В борьбе против музеев есть некоторое донкихотство, и не только потому, что протест культуры против варварства остается неуслышанным — в безнадежном протесте есть потребность. Однако Валери еще и несколько наивен в своем подозрении, что во всем виноваты одни музеи. Но ведь и те картины, что остались на стенах дворянских усадеб, о которых в свою очередь Пруст беспокоился больше, чем Валери, следовало бы считать музейными экспонатами без музеев. Что истощает жизнь произведения искусства, так это его собственная жизнь. Если в кокетливой аллегории Валери Живопись и Скульптура сравниваются с детьми, потерявшими мать, то надо бы помнить, что мифологические герои, в которых человеческое вырывается за границы судьбы, всегда теряли мать. Для полной promesse du bonheur произведения искусства прежде всего отрывают от их почвы на пути к собственной гибели. Это было понятно Прусту. Процесс, который сегодня любое произведение искусства, не исключая только что законченную скульптуру Пикассо, передоверяет музею, необратим. Однако он не только порочен, но и симптоматичен для состояния, в котором искусство, завершив свое отчуждение от человеческих целей, направляется, как говорил Новалис, обратно в жизнь. Кое-что из этого ощущается в романе Пруста, в котором видения картин и лиц плавно перетекают одно в другое, а воспоминания блуждают по переживаниям и музыкальным пассажам. В одном из наиболее известных мест, на первой странице романа «По направлению к Свану», описывая момент засыпания в детстве, рассказчик говорит: «[...] я воображал себя тем, о чем говорилось в книге, — церковью, квартетом, соперничеством Франциска I и Карла V». Так происходит примирение разделенного, о котором толкует неутешная жалоба Валери. Хаос культурного наследия растворяется в блаженстве ребенка, чье тело ощущает свое единение с ореолом дали.

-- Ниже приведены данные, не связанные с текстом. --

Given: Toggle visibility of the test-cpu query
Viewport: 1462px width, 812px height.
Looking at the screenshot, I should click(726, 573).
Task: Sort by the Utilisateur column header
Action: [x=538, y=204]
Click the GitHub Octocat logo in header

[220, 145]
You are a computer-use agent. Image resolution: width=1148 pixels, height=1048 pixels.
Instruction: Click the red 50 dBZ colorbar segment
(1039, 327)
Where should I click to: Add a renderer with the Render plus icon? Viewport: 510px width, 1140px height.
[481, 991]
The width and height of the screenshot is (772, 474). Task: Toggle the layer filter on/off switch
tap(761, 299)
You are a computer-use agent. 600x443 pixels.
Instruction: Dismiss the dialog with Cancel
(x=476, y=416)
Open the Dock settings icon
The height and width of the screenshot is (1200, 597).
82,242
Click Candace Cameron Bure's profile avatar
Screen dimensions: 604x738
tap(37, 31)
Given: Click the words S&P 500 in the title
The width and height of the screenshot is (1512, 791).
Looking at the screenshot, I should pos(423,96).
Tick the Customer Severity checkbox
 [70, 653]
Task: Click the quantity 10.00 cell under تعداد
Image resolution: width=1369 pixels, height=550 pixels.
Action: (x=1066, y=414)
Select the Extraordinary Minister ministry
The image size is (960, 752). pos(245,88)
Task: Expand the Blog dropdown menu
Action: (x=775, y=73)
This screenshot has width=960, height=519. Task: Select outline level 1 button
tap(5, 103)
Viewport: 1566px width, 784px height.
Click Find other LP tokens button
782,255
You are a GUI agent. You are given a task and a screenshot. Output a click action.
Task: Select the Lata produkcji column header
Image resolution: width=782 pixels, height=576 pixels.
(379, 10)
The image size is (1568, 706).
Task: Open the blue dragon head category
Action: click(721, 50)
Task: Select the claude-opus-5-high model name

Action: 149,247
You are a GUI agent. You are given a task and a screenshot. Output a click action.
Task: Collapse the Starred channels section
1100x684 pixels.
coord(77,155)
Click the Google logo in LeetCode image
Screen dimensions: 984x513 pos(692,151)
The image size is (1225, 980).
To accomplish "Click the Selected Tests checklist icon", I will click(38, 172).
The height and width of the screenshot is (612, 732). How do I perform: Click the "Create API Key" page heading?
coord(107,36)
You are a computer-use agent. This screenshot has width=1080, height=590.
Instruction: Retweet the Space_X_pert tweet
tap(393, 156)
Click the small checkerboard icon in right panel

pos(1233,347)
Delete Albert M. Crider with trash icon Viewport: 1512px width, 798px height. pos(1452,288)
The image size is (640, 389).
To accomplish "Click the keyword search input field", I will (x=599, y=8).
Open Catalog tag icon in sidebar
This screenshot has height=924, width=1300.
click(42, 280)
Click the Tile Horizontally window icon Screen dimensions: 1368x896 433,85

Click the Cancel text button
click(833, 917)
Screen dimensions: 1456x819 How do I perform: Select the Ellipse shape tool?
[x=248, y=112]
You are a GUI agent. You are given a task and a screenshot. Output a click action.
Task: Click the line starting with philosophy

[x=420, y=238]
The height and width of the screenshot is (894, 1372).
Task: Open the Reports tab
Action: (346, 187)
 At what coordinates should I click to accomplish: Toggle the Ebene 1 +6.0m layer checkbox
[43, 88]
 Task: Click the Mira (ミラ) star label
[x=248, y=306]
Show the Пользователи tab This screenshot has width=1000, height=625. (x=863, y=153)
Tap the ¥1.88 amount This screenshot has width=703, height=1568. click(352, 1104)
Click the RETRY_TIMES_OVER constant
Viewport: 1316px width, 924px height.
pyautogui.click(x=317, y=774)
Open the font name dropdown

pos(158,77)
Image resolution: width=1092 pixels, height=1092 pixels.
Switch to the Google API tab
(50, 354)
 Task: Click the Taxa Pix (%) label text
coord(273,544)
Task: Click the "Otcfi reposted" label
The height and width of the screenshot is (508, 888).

Музеи не запереть, и даже желать этого не стоит. Естественно-исторические хранилища духа обратили произведения искусства в иероглифическое письмо истории и добавили им нового содержания, тогда как старое скукожилось. Зато ни одно из позаимствованных у прошлого и в то же время несоразмерных ему понятий искусства не должно быть забыто. Никто не знал этого лучше Валери, который именно поэтому оборвал свои размышления. Однако музеи требуют того же, чего, собственно, требует и каждое произведение искусства: определенной позиции посетителя. Ведь и фланер, в тени которого блуждал Пруст, давно канул в вечность; по музеям уже не получится прогуливаться, испытывая умиление то тут, то там. Единственная возможность общения с искусством, подобающая катастрофически непроглядной реальности, — принимать его произведения с той же убийственной серьезностью, которая овладела течением мировых событий. Уберечься от диагностированного Валери зла может лишь тот, кто оставил на входе, вместе с тростью и зонтиком, реликты наивности, кто точно знает, чего он хочет, выискивает себе две или три картины и созерцает их так сосредоточенно и неподвижно, будто это и в самом деле идолы. Некоторые музеи идут ему в этом навстречу. Вместе с пространством и светом они усвоили и тот принцип отбора, который Валери объявил принципом своей школы и которого ему не хватало в музеях того времени. В залах Же-де-пом, где теперь висит «Вокзал Сен-Лазар», обитают Эльстир Пруста и Дега Валери — мирно сосуществуя поблизости и все же тактично отделенные друг от друга.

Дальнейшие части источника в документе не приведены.